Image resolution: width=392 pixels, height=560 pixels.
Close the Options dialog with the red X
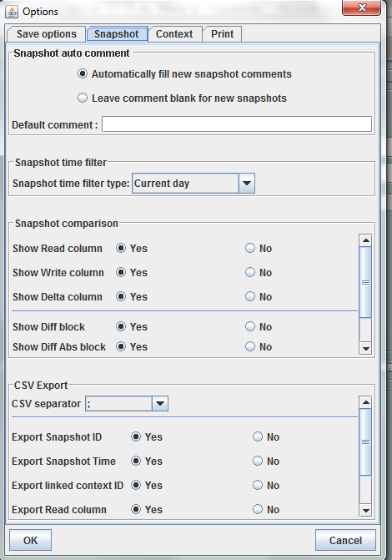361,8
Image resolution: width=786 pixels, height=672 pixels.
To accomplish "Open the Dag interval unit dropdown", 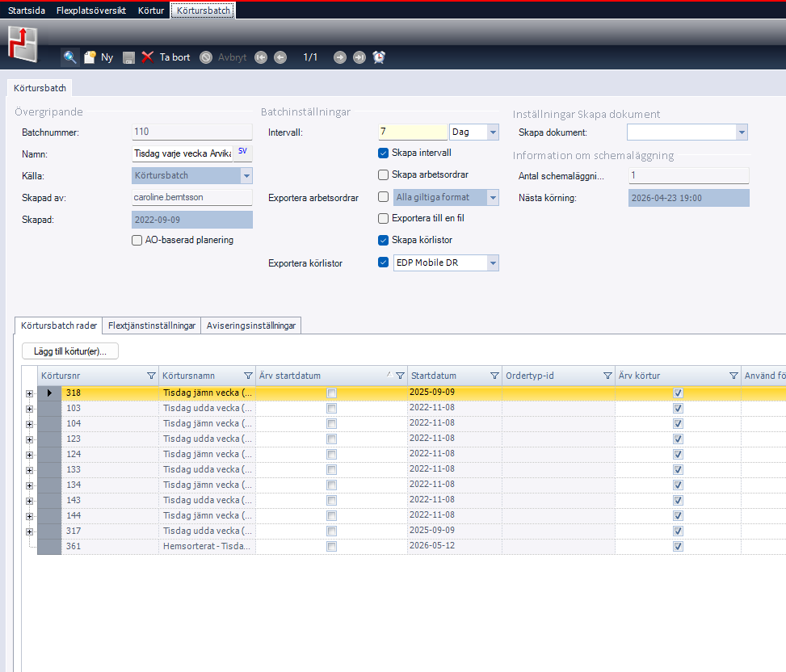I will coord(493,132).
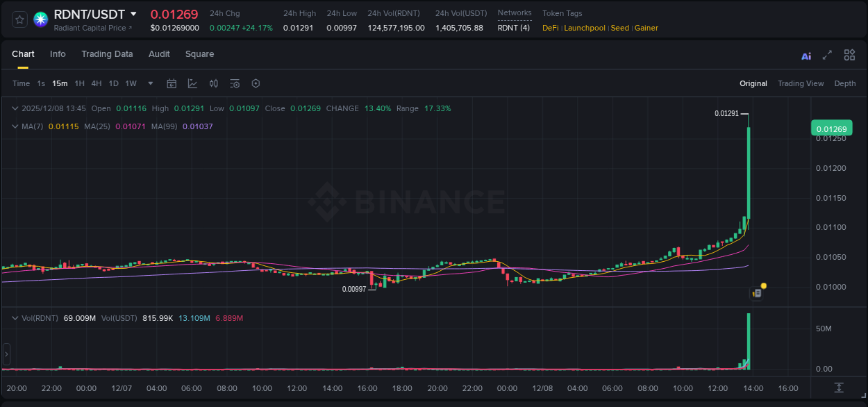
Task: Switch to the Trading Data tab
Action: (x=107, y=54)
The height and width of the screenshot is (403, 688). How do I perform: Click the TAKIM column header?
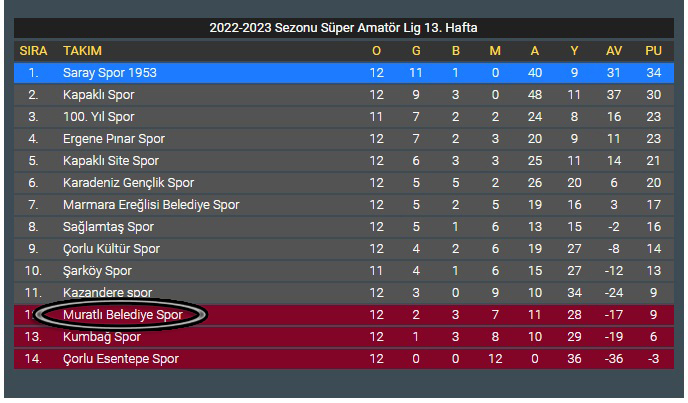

================

### Brief
Write out each line above that contains the word "height".

### Exercise output
Image resolution: width=392 pixels, height=560 pixels.
Image resolution: width=786 pixels, height=672 pixels.
The height and width of the screenshot is (403, 688). How do I perform: Click the TAKIM column header?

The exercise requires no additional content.